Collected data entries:
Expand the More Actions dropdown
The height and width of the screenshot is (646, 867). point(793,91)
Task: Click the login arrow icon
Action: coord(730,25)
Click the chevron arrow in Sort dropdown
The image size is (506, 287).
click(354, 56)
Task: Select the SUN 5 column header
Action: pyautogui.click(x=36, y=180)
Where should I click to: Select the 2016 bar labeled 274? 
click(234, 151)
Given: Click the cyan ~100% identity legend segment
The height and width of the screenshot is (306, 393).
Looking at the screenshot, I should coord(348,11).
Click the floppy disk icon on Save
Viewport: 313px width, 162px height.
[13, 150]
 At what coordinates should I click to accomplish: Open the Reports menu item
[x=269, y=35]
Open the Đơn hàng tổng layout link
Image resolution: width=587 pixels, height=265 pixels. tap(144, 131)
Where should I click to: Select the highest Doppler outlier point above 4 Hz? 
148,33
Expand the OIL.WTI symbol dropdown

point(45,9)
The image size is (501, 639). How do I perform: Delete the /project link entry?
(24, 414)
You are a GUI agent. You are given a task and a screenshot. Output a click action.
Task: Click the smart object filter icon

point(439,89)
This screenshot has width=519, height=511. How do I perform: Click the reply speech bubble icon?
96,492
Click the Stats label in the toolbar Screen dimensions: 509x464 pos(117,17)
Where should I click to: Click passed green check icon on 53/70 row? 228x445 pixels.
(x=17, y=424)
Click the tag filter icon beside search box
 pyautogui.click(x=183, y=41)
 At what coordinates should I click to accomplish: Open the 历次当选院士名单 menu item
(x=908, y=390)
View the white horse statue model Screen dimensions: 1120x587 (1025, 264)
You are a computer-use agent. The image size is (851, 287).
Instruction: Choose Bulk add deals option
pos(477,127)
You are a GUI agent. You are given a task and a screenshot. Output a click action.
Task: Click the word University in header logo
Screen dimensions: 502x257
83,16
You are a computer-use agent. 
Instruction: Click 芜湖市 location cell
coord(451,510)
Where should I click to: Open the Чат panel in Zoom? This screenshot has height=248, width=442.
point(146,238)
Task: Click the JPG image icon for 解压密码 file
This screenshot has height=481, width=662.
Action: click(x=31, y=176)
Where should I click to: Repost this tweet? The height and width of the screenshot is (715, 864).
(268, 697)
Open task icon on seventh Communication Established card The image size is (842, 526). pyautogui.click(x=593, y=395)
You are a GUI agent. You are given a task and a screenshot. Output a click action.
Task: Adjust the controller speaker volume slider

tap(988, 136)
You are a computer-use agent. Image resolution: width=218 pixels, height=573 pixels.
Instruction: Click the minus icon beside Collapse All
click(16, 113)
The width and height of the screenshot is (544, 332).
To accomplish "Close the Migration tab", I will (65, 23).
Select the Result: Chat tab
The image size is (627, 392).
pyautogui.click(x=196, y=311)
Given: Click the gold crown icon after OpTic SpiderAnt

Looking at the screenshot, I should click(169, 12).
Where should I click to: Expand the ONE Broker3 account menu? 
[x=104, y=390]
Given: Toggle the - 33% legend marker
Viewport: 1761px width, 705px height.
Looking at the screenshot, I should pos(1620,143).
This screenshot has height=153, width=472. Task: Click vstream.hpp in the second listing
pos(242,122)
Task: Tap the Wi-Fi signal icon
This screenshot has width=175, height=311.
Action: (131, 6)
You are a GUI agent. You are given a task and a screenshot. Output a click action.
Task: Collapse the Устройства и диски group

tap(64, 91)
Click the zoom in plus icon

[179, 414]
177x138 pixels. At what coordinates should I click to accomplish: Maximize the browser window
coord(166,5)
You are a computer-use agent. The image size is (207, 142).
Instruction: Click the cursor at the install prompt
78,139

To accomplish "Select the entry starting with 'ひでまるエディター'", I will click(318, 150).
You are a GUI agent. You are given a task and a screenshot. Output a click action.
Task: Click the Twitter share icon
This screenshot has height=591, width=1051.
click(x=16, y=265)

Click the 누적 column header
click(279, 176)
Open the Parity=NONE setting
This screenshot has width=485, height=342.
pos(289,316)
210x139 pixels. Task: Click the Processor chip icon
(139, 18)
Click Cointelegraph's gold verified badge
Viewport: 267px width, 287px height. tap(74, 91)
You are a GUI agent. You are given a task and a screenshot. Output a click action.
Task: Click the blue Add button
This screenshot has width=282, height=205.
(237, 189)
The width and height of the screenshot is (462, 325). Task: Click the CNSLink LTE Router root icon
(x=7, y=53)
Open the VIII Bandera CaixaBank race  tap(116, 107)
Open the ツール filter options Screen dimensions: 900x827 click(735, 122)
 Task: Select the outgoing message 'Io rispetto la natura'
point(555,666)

**WORK REQUEST**
What is needed is every line of the records above that contains the word "legend".

**ANSWER SPACE**
Given: Click the cyan ~100% identity legend segment
Given: Toggle the - 33% legend marker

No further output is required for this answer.